7.14.2009
Richard Hell 'repairs' Destiny Street for September release
Richard Hell's sophomore album, Destiny Street, is being resurrected 27 years after its initial release, but some of Hell's fans aren't happy about the Frankenstein's monster he promises to unleash under the name.Hell announced recently that he plans to re-release the album, but in a very different format. “At the time of the original recording I was so debilitated by despair and drug-need that I was useless," he said. "The record ended up being a high-pitched sludge of guitar noise. It was a shame because the songs were clean, simple, and well-constructed, but those values were sabotaged by the inappropriate arrangements and production.”
He acquired rights to the album in 2004, then let it go out of print. In 2006, he came across a two-track tape of the original rhythm parts and decided to use that as the basis for a re-recording. “I couldn’t resist trying to use them to fill and patch up the sinking feeling that the thought of the record had always produced in me,” he said.
Hell recorded new vocals and enlisted the help of guitarists Marc Ribot, Bill Frisell and original Voidoid Ivan Julian to redo the guitars. That move has rankled some fans, who wonder why the work of legendary Robert Quine, who died in 2004, needed to be erased. "No one appreciates Quine more than me -- in fact for many years I was just about the only one who fully appreciated him (with possible exception of Lester Bangs)," Hell responded on his message board. "But even Quine needed an appropriate showcase and he didn't get that on the original Destiny Street. My problem with that record wasn't Quine per se, but rather how he was used... If he were still around, he'd be a prominent soloist on this new record, but he isn't around."

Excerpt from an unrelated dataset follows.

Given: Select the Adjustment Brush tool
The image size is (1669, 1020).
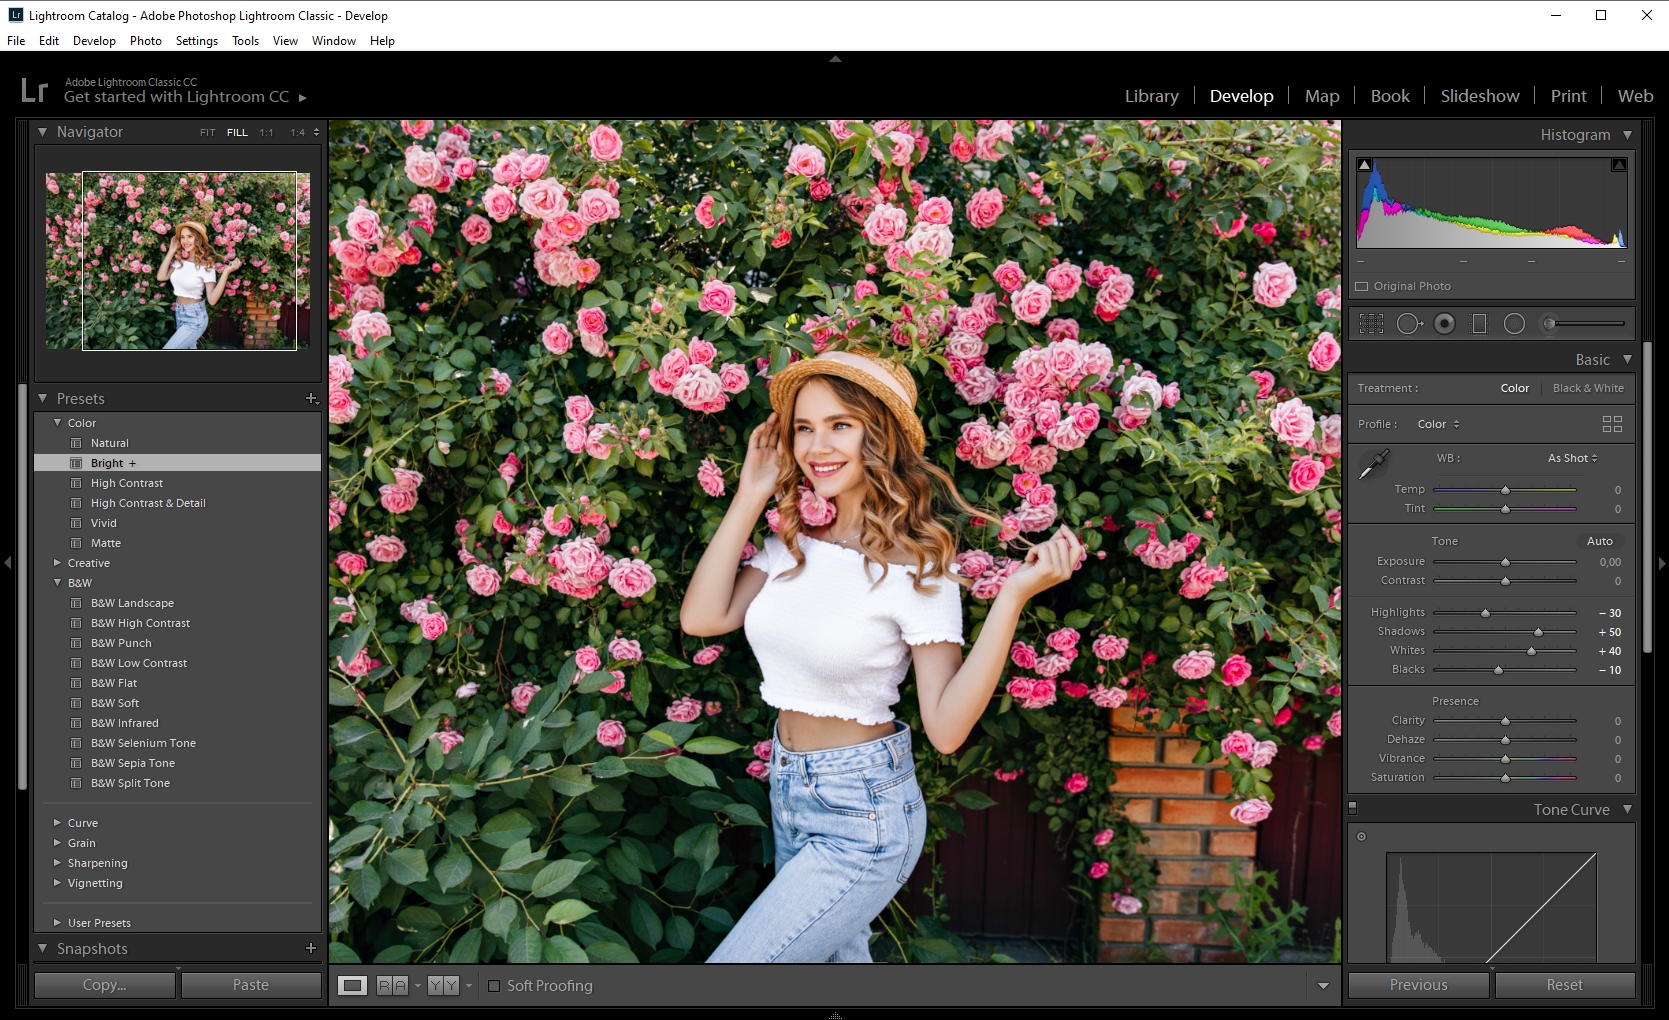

Others questioned the wisdom of significantly changing an artifact that endeared itself to fans for nearly three decades. Hell said he isn't trying to permanently suppress the album, though he does say "I did intend to replace it for most purposes with this new one."While the idea of Frisell and Ribot being let loose on music so different from their own is appealling, Hell does take a risk by tampering with the album. Though it pales in prominence when judged against its predecessor, Blank Generation, the debut of Hell and the Voidoids, it was well regarded and continues to draw fans. Robert Christgau in The Village Voice wrote at the time of its release that "this is no lowest-common-denominator job: it's fuller and jazzier than Blank Generation without any loss of concision," while All Music Guide more recently opined that "Destiny Street sounds looser and more spontaneous than Hell's debut, but it's just as smart and every bit as powerful, and it's a more than worthy follow-up."
Hell long has thought Destiny Street an album that didn't, well, fulfill its destiny. "Destiny St. could use some improving. (The twisting pitted street, the missing guardrails, blasted landscape, criminally cheap and rushed construction--all serve to waken the admiration of the elect among us. Leer.)," he wrote in the liner notes to a 1992 CD reissue. "I remember everyone's heroic patience with me (all the principals -- Naux, Quine, Fred, and Alan Betrock are good and talented people who deserved better)."
The new version of the album -- dubbed Destiny Street Repaired -- is getting the lavish reissue treatment. Insound.com steps out for a rare turn as record label, offering a deluxe vinyl package for $29.99 with a poster and a CD with the 10 original tracks and two never before released tracks: "Smitten" and "Funhunt." These will be in a signed, numbered edition of 1,000. A CD-only version for $16 also will be available that lacks the two extra tracks (which, when you think about it, means each bonus track is $7.50 if all you're after is the music).
It's an interesting experiment, and one we'll likely see more of, particularly from artists like Hell who don't seem interested in recording new material. Hell certainly stands behind his creation: "It's a better representation of the material," he said. "I believe most people will agree with me when they hear it, though doubtless there will be some who won't. Even I will grant that there are a few qualities of the original that this version couldn't better, but they are few, and on the whole the new one is clearly superior."